A Telegram channel allegedly linked to the Ukrainian military published a video of a man claiming to be a Cuban national scammed into fighting for Russia after accepting what he thought was a masonry job in exchange for the promise of Russian citizenship, multiple Spanish-language outlets reported on Monday.
The video is allegedly of a man caught fighting on the front lines against the Ukrainian military in Marinka, in the disputed Donbas region of eastern Ukraine. The man identified himself in the video as Frank Darío Jarrosay Manfugás of Guantánamo and insisted that “at no time did we know that we were going to go to war” when he and his compatriots accepted jobs in Russia.
Jarrosay — sporting a heavy Cuban accent — tells his captors through an interpreter that “Cubans who were here [in Russia]” recruited him through Facebook to work in the country.
“It was not directly to the war. I didn’t come to the war. The page said that you come here to work in plumbing, masonry, carpentry,” he continued. “That is to say, the cities that Russia conquered, we came to rebuild them. That was the contract, but not to shoot bullets.”
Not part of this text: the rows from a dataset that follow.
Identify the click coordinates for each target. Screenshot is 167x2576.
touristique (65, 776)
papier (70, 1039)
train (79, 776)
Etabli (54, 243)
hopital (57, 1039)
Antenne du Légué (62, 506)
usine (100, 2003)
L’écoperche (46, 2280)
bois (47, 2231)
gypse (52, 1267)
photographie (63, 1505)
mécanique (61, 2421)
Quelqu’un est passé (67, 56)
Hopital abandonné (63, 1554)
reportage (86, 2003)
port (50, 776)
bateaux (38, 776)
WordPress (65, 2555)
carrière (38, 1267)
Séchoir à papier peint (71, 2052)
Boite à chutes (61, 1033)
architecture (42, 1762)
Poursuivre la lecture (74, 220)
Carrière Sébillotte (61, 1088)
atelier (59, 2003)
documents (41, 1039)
The man identifying himself as Jarrosay said he was offered 250,000 rubles — about $2,725.24 — a month for “masonry” work, and he was paid his monthly salary in February and another 100,000 rubles — about $1,090.10 — for completing his first month on the job. He said he was part of a group of 35 Cubans sent to fight in Ukraine.
Jarrosay continued:
At no time did we know that we had to go to the war, do you understand me? We came to do carpentry, masonry. They made the contract up in Russian; we didn’t know what the contract said in Russian. They make you sign believing that it is for the labor you think you are signing up for. Before you know it, you’re in a trench shooting.
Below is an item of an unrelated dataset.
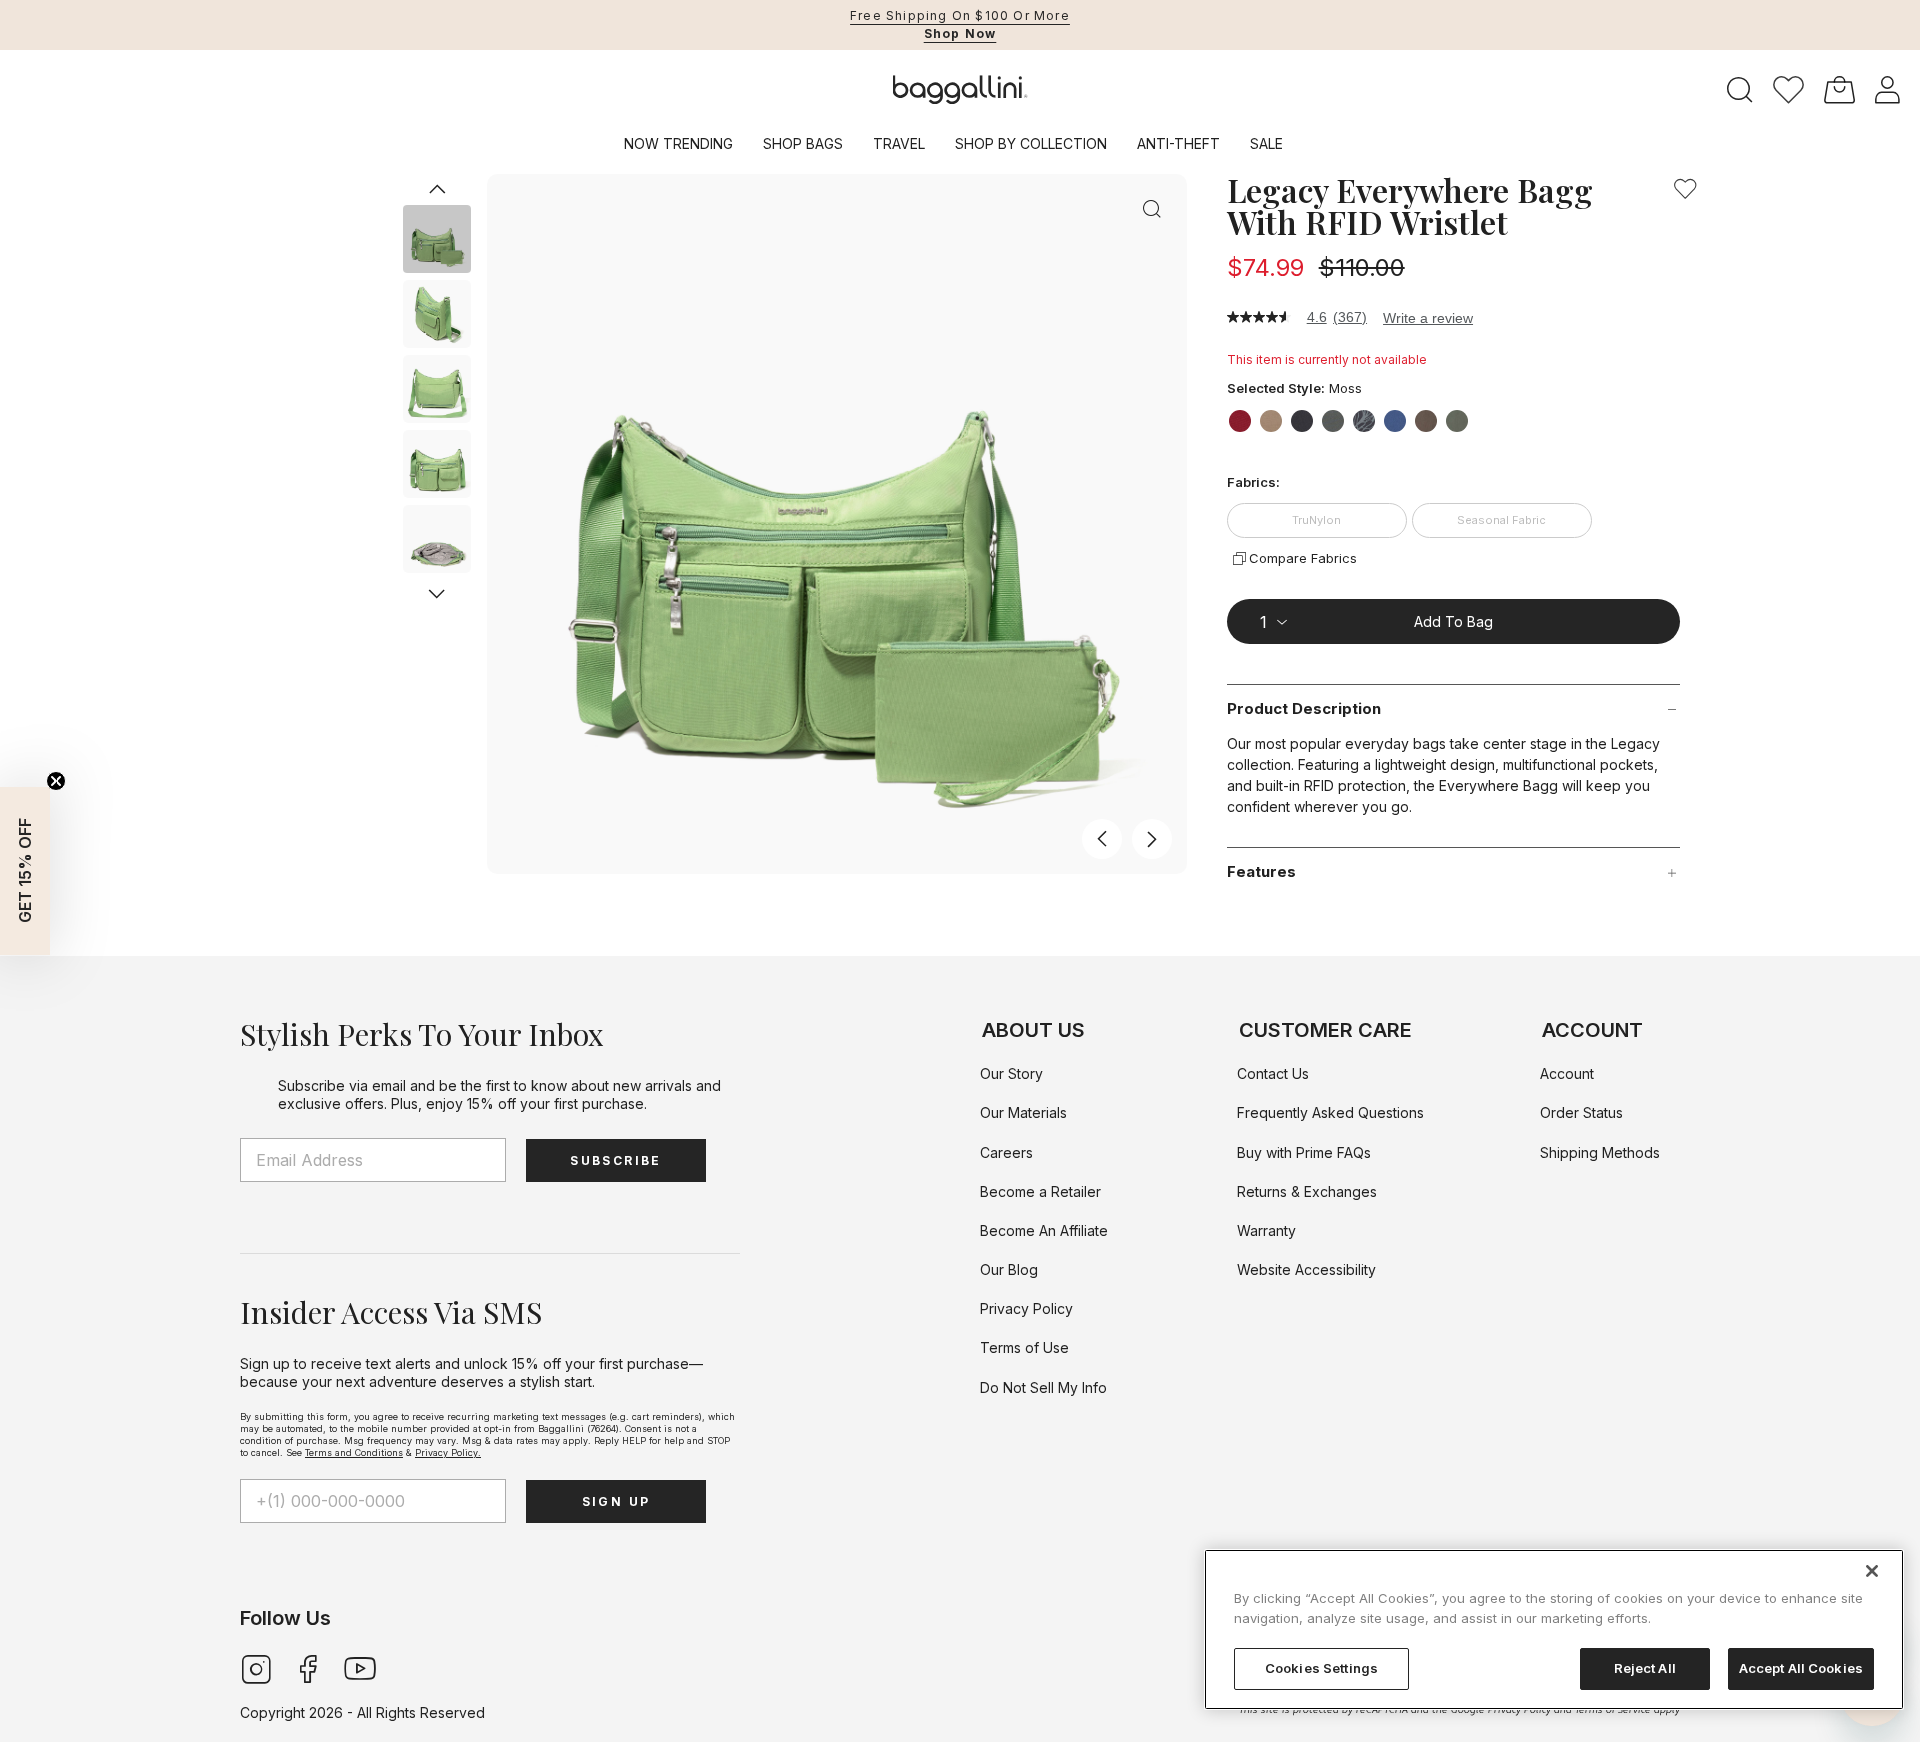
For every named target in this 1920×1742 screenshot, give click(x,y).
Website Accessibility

“The Cubans coming here do not have military training; they do not come with military training because they don’t come here for the war,” the man insisted. “I was never a police officer; I never shot bullets in Cuba. I don’t have military training.”
He recounted how the Ukrainian military captured him. During a mission to transport a portable solar panel grid, bombs started falling, and he lost track of his team.
“I found myself alone and started walking and I followed a Ukrainian thinking he was a Russian — see how I don’t have military training?” Jarrosay explained.
The outlet Ciber Cuba reported that it had found what it believed to be the social media profile of Jarrosay on Sunday, as the video began circulating, which matched his physical appearance and the birthdate the man in the video offered to his captors. The profile identified Jarrosay as an industrial engineer, consistent with his claim that he traveled to Eastern Europe to work in masonry.
The allegations in the video are consistent with growing reports of foreigners accepting international work abroad in what they believe to be manual labor jobs only to find that they have been shipped to the Ukrainian warfront. In January, the government of Nepal complained that it had documented cases of its young men swindled into fighting with the Russians. The Indian Foreign Ministry has lodged a formal complaint with Moscow on cases of its citizens being “duped to work with the Russian army.”
“We have strongly taken up the matter with the Russian government for early discharge of such internationals. A case of human trafficking has been registered against several agents,” said Indian Foreign Ministry spokesman Randhir Jaiswal.
The largest number of these cases so far reported, however, involved Cubans. In August, Cuban-American YouTube personality Alaín Paparazzi Cubano published a video of two Cuban teens who alleged that they were trapped in Ukraine after accepting a similar deal on Facebook to travel to Russia and work in civil jobs. The two claimed they were in a healthcare facility after being injured during rudimentary training and managed to sneak the video out to the world. The boys were later identified as Alex Vegas Díaz of central Santa Clara and Andorf Velázquez García of Havana.
The Cuban Communist Party, a close ally of the Russian regime, has dismissed multiple reports of recruitment of Cuban men as young as teenagers to fight for Russia, claiming that they are human trafficking scams independent of the Cuban government. The Communist Party also branded Alaín Paparazzi Cubano as a “terrorist” along with 60 other Cubans and Cuban-Americans, many of them human rights activists and journalists, in December.
In September, a Ukrainian hacker collective published documents allegedly proving that nearly 200 Cubans had been recruited to fight in Ukraine. Some estimates suggest that Cuba may have already sent as many as 14,000 of its young men to fight for Russia in Ukraine.
The communist Castro regime has a long history of sending its young to serve as cannon fodder in foreign wars with no clear relation to the Cuban people. Its most prominent foreign misadventure was its invasion of Angola, in which an estimated 10,000 Cubans died between 1976 and 1987.
The Ukrainian government, under Volodymyr Zelensky, supported Cuban anti-communist dissidents during the July 2021 protests, signing a letter in support of the movement. Zelensky maintains diplomatic relations with Cuba, however, which continues to operate its embassy in Kyiv freely despite mounting reports of sending fighters to support Russia.